Na primeira semana de fevereiro, as ações da rede de varejo americana GameStop foram, se não as mais negociadas, as mais citadas do mercado. Elas foram objeto de um fenômeno inédito, uma manipulação de preços realizada por pequenos investidores. Cerca de 5 milhões de participantes do fórum WallStreetBets, abrigado na rede de fóruns Reddit, forçaram uma alta nas cotações e provocaram prejuízos estimados em US$ 2,75 bilhões no fundo de hedge americano Melvin Capital.

Para entender o caso, é preciso mergulhar em alguns detalhes técnicos do mercado. Quando uma empresa vai mal das pernas, caso da GameStop, o mais provável é que o preço de suas ações caia. Investidores com perfil especulativo podem tentar ganhar dinheiro antecipando a queda, por meio de uma estratégia conhecida como venda a descoberto. Simplificando: o especulador aluga as ações de um investidor por uma fração de seu preço e as vende com o compromisso de uma entrega futura. Se as cotações caírem, esse especulador recompra as ações por um preço mais baixo, as entrega a quem de direito e embolsa a diferença como lucro. Porém, se as ações subirem, ele sofre um prejuízo.

Essas estratégias são arriscadas. Além de correr o risco dos preços, o especulador tem de depositar uma garantia para montar essas posições vendidas. Conhecida como margem, essa garantia é exigida pelas corretoras e pelas bolsas para garantir que os compromissos sejam honrados. Se os preços subirem muito, o prejuízo se amplifica e o especulador tem de depositar mais dinheiro para honrar as margens. Assim, uma alta de preços se torna a tempestade perfeita.

Foi o que ocorreu com o fundo Melvin, que assumiu uma posição vendida a descoberto maior do que o total de ações em circulação no mercado. Mesmo que os gestores quisessem zerar essa posição, não haveria papéis suficientes para isso. Alguns pequenos investidores perceberam a distorção. Eles começaram a comprar ações por meio da corretora on-line RobinHood, que não cobra comissões. Depois de comprar as ações, eles contaram a novidade para os amigos, que fizeram o mesmo. E espalharam a notícia.

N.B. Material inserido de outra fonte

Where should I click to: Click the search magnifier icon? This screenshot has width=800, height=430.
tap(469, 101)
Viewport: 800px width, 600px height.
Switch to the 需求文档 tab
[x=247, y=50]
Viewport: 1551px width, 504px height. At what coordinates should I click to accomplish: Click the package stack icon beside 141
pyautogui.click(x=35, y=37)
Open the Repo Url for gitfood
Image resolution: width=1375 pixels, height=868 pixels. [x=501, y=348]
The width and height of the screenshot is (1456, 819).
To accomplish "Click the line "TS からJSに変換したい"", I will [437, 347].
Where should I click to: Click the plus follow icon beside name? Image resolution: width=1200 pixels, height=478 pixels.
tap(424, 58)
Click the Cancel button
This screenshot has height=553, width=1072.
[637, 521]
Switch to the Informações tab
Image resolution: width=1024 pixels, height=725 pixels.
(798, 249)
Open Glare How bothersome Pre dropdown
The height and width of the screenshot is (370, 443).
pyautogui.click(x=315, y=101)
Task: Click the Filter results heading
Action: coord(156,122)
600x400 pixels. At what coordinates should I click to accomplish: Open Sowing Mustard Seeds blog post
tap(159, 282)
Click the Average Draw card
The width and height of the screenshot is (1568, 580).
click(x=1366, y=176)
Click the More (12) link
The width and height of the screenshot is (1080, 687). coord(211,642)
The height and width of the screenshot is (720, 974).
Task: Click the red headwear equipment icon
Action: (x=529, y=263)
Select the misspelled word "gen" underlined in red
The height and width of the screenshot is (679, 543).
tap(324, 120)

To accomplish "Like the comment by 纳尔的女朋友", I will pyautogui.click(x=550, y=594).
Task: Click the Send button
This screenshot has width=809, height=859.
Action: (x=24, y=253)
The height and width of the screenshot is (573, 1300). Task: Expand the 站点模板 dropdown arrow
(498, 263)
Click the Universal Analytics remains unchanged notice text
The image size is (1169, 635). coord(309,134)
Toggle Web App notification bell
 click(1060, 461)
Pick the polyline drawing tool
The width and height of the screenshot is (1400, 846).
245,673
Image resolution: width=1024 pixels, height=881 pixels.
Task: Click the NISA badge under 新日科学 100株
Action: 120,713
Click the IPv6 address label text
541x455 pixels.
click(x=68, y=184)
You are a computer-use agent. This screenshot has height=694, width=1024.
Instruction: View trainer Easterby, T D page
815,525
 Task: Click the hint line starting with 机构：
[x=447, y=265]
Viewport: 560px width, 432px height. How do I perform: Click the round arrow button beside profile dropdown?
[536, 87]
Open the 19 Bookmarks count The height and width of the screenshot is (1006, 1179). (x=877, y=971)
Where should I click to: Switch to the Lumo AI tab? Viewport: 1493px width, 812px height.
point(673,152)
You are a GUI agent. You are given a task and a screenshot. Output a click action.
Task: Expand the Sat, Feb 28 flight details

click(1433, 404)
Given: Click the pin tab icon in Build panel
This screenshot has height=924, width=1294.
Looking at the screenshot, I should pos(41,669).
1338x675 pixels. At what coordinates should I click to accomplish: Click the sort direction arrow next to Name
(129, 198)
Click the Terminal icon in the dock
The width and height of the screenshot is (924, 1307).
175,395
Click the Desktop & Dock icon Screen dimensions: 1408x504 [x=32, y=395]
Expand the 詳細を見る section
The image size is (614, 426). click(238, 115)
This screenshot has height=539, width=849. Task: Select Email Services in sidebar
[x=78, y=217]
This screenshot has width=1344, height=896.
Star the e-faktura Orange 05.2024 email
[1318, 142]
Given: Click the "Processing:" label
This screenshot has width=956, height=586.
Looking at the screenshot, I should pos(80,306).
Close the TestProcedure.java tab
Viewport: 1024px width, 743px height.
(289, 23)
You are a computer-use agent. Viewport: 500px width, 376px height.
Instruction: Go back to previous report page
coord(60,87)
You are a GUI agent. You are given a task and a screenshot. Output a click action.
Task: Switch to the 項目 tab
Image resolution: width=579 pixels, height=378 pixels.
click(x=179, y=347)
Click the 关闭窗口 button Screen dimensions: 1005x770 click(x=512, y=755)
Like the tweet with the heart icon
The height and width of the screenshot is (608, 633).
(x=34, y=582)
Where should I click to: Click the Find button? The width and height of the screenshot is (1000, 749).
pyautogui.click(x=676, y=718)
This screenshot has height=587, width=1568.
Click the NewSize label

Moral da história: as ações da GameStop haviam encerrado 2020 a US$ 18,84. No fim de janeiro, elas eram cotadas a US$ 483, alta de 2.464%. Pequenos investidores, depreciativamente chamados de “sardinhas” embolsaram belas quantias. Profissionais do mercado, maldosamente apelidados de “tubarões”, faliram. Nos primeiros dias de fevereiro, um movimento semelhante ocorreu com os contratos futuros de prata negociados em Nova York. No entanto, a alegria durou pouco. Na sexta-feira (29), a RobinHood limitou as transações e os investimentos com as ações da GameStop e de outras 49 empresas cujos papéis estavam sendo usados para vendas a descoberto. Nomes outrora dominantes no mercado de tecnologia, mas que vêm passando por problemas, como Nokia ou Blackberry.

FOCO NO LUCRO Apesar de parecerem atos de “justiça” dos pequenos investidores contra os poderosos, movimentos como esse visam simplesmente ganhar dinheiro. “As redes sociais permitem que os pequenos investidores se mobilizem, não apenas no sentido ativista, mas também no financeiro”, disse o diretor da empresa de assessoria de investimentos EWZ Capital, Henrique Castiglione. Segundo ele, a tendência é que esses movimentos sejam observados com mais atenção pelas autoridades do mercado de agora em diante.

O fato de a RobinHood ter limitado as transações de seus próprios clientes mostra que o espaço para mobilização de pequenos investidores não é grande. O que pode começar como uma tentativa de equilibrar as forças díspares do sistema financeiro pode acabar como movimento de manipulação de preços, só que realizado por pequenos investidores em vez dos pesos-pesados do mercado. “Um grupo de pequenos investidores atuando em conjunto para ser ouvido é uma coisa, mas uma atuação para alterar preços é algo bem diferente”, disse Castiglione.